[Instructions for the task]:
Copy the lines running from the one that contains "Instruction: Edit the" to the end of the entries below, exactly and with no pictures.
===== Source information
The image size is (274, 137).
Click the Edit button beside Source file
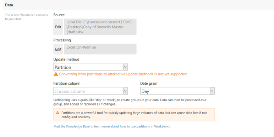click(58, 27)
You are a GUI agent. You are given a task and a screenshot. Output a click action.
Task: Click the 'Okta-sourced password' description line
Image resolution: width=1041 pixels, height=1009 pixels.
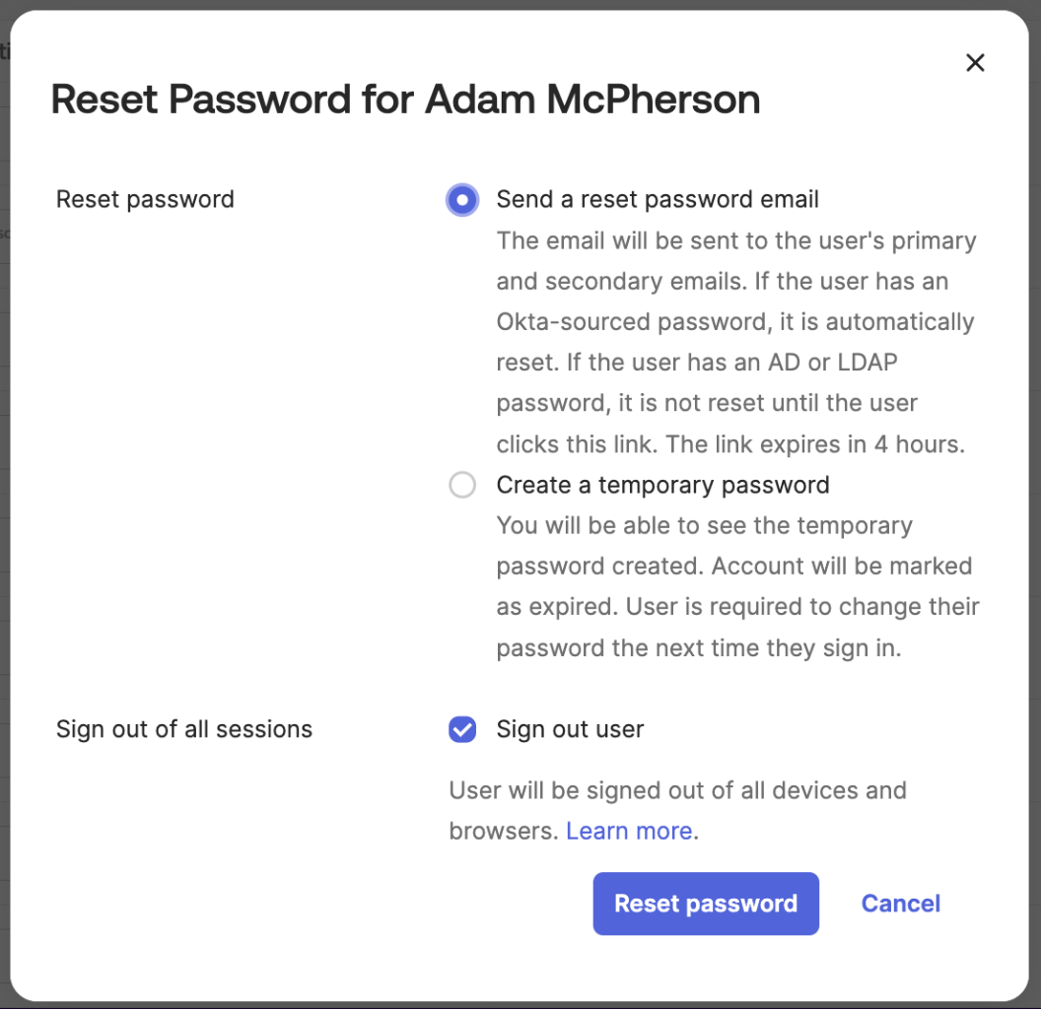(734, 322)
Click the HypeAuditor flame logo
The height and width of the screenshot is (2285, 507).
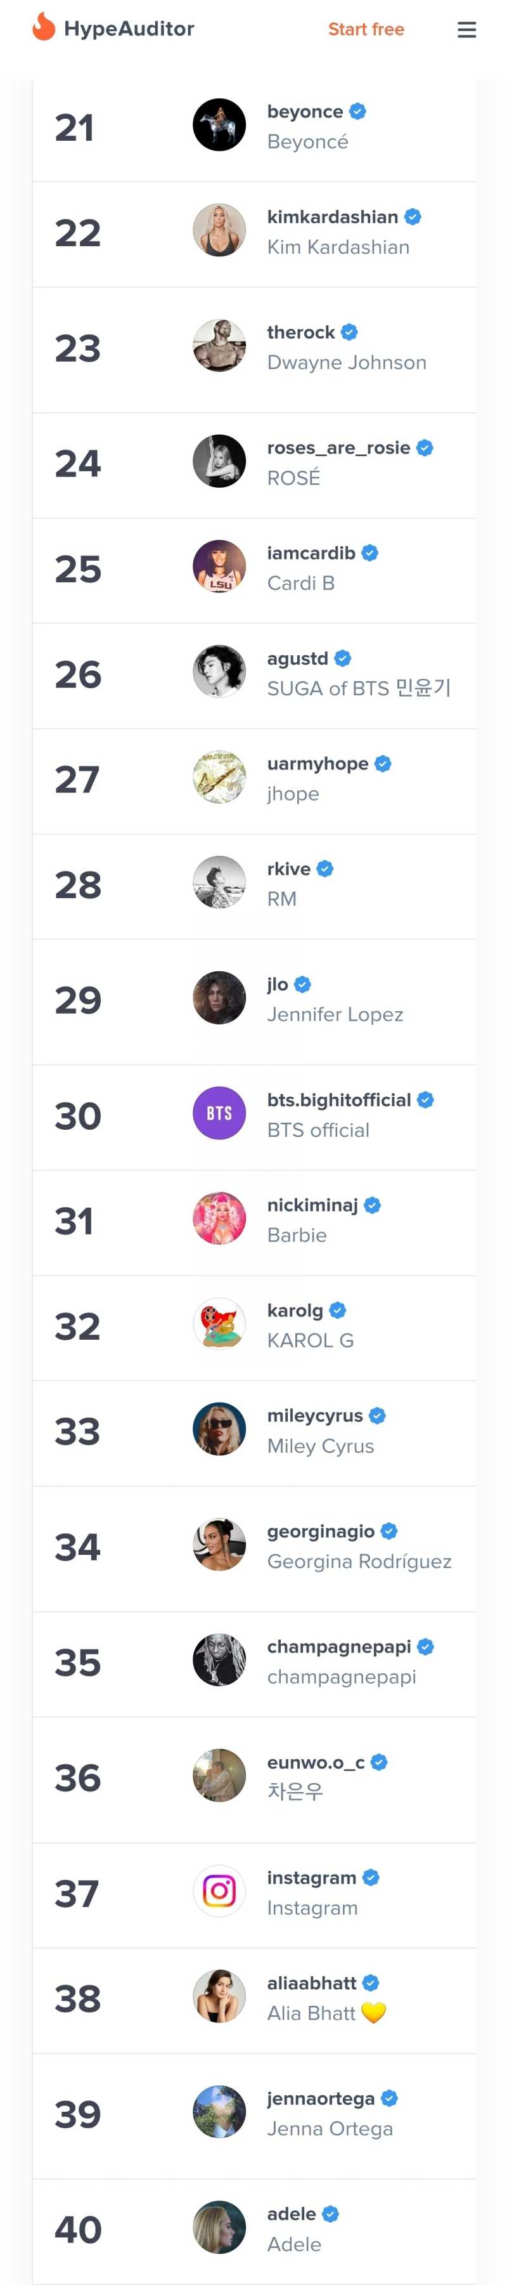click(43, 27)
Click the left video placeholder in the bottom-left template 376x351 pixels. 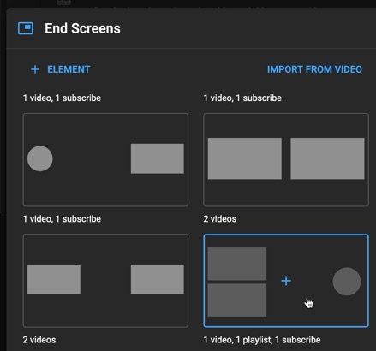pos(54,279)
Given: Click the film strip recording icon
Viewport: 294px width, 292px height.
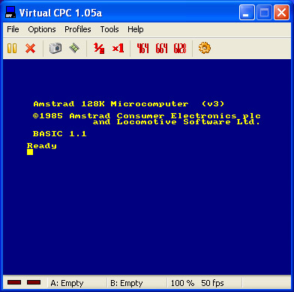Looking at the screenshot, I should pyautogui.click(x=74, y=48).
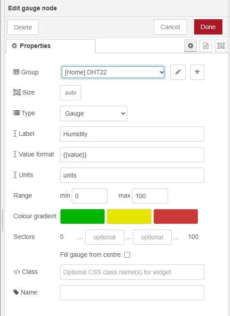
Task: Click the Units input field
Action: pos(132,175)
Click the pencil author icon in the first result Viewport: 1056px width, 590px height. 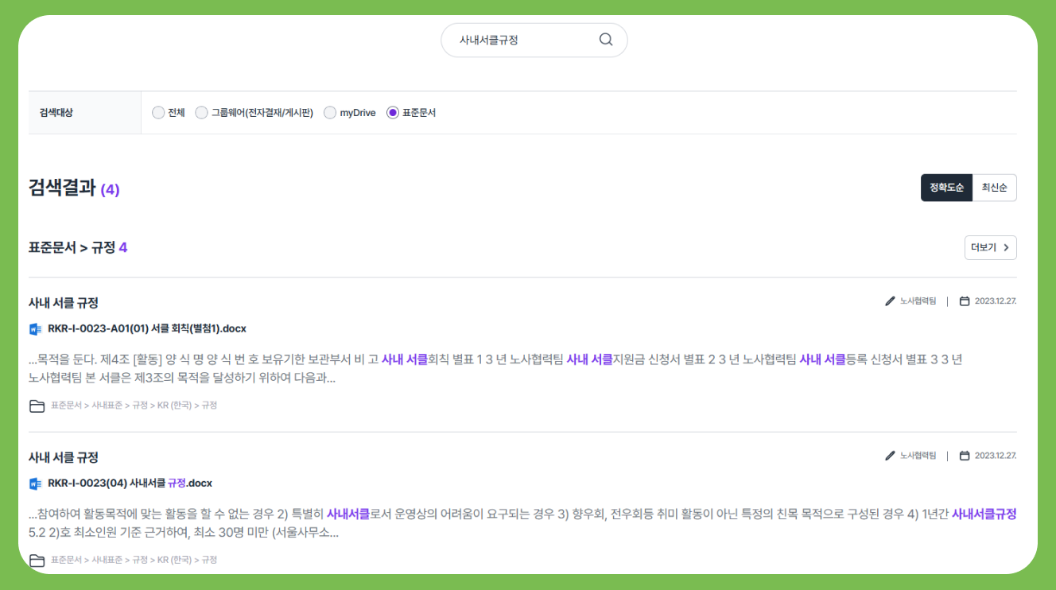[890, 301]
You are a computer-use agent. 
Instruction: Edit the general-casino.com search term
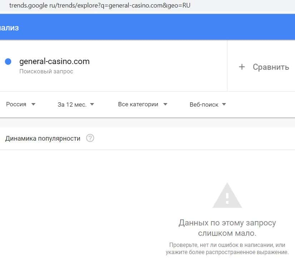click(x=54, y=61)
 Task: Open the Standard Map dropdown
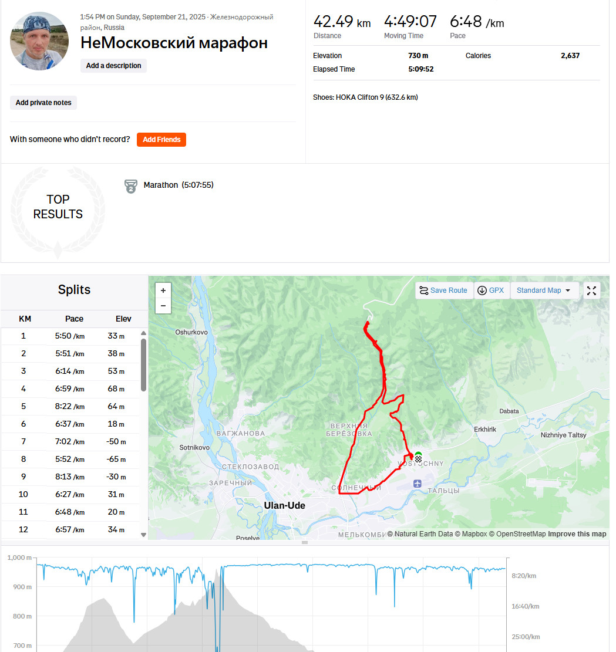point(544,290)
==========
[Finished task]:
Instruction: Edit the general-casino.com search term
click(x=54, y=61)
 Task: Open the Standard Map dropdown
point(544,290)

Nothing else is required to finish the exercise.